Batizada de “NOVA” e
desenvolvida por pesquisadores do Núcleo de Pesquisas Epidemiológicas em
Nutrição e Saúde, da Universidade de São Paulo (Nupens/USP), a classificação já
é usada em políticas públicas de ao menos seis outros países – como Canadá,
Israel e Uruguai. Ela também norteia estudos da Agência Internacional do Câncer
(IARC) e da Organização Pan-Americana da Saúde (OPAS), ambas ligadas à
Organização Mundial da Saúde (OMS).
Marques explica que,
no início do século 20, a ciência analisava os alimentos pelas moléculas que os
compõem, o que criou uma subdivisão entre nutrientes vilões (por exemplo,
gorduras saturadas ou açúcar) e mocinhos (vitaminas e minerais) – paradigma que
ficou conhecido como “nutricionismo”.
A partir dos anos
1980, no entanto, os índices de obesidade dispararam, mesmo com a redução do consumo dos “vilões”.

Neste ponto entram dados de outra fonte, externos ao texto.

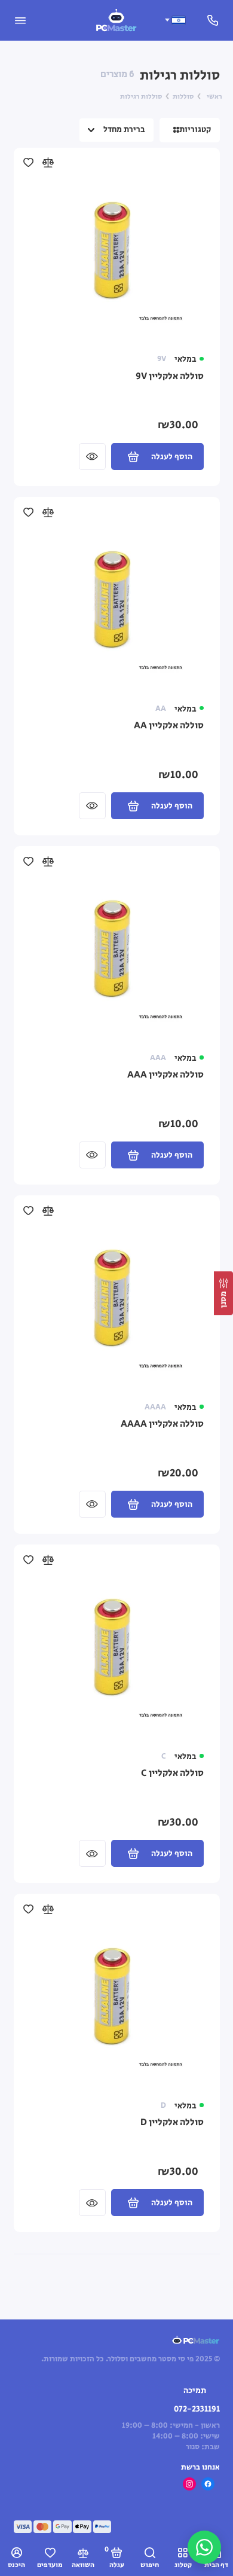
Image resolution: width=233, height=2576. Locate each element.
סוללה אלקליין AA (169, 725)
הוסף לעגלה (171, 456)
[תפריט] (20, 20)
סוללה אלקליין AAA (165, 1075)
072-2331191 (197, 2409)
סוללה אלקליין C (172, 1773)
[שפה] (175, 20)
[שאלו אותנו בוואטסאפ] (204, 2547)
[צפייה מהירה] (92, 456)
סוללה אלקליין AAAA (162, 1424)
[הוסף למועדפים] (28, 162)
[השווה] (47, 162)
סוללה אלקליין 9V (170, 376)
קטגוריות (195, 130)
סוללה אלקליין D (172, 2122)
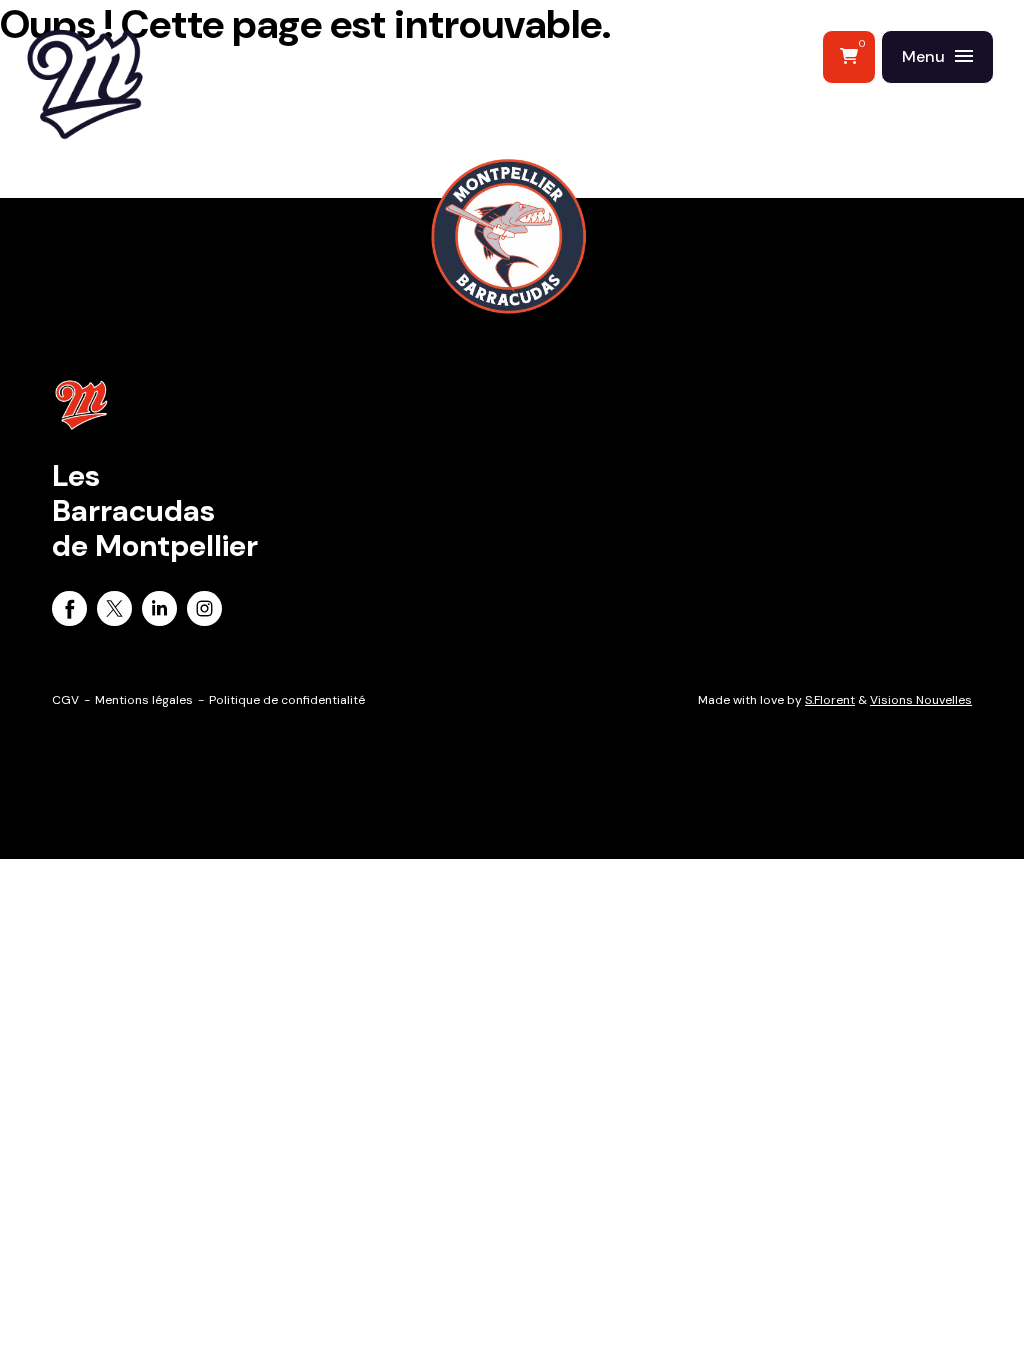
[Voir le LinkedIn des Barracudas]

“Se sabíamos quais os nutrientes perigosos e conseguíamos controlá-los,
manipulando-os industrialmente, por que os índices de doenças crônicas
continuavam aumentando?”, questiona Marques.
A partir dos anos
2010, mais pesquisas passaram a investigar como o grau de processamento de
alimentos, e não nutrientes específicos, estava ligado ao surgimento de
doenças, o que reforçou a necessidade de se analisar todo um processo de
produção que vai do campo à indústria até chegar à mesa do consumidor. “A
classificação NOVA é simbólica desse novo paradigma da nutrição, que passa a
olhar para os sistemas alimentares como um todo”, diz a nutricionista.
• Desinformação no Congresso e nas redes
Para enfrentar esse
avanço recente da ciência, a indústria de alimentos mobiliza argumentos
“nutricionistas” em seu lobby no Legislativo. Um projeto de lei de 2022 do
ex-deputado federal Coronel Armando propunha a criação de advertências em
embalagens e restrições à propaganda desses produtos. A proposta era que
rótulos e publicidade incluíssem avisos de riscos à saúde. Porém,a FPA orientou
a bancada a se opor à ideia.
“Ter uma alimentação
saudável significa comer com moderação todos os tipos de alimentos, respeitadas
suas características nutricionais”, justificou a nota da FPA divulgada à época.
“A proposta tem objetivo de estigmatizar produtos da indústria de alimentos,
que são altamente regulados e não possuem, por si próprios, potencial para
prejudicar a saúde do consumidor”, concluiu o documento, em frontal oposição
aos estudos científicos sobre o tema. O PL está parado sem relatoria em uma
comissão da Câmara desde 2022.
A defesa da indústria
alimentícia contrasta com o discurso da FPA de reforçar a produção de alimentos
saudáveis e de qualidade, no lugar de alimentos prontos e com excesso de
ingredientes que fazem mal à saúde. Em janeiro de 2023, por exemplo, um estudo do
NetLab, o laboratório de pesquisa em internet e redes sociais da Universidade
Federal do Rio de Janeiro (UFRJ),
concluiu que a FPA publicava anúncios no Facebook e Instagram – pagos
pelo Instituto Pensar Agro – que espalhavam desinformação sobre agrotóxicos,
regulação ambiental e movimentos sociais.
“Isso de pensarmos no
pequeno produtor quando pensamos em agro é resultado de uma ótima campanha de
comunicação”, diz a pesquisadora Débora Salles, coordenadora do NetLab, que
realizou o estudo. “Eles tentam reforçar que o agricultor familiar é protagonista,
mas existe um movimento simultâneo de esconder os verdadeiros interesses que
estão por trás, que são os das grandes corporações”, avalia Salles.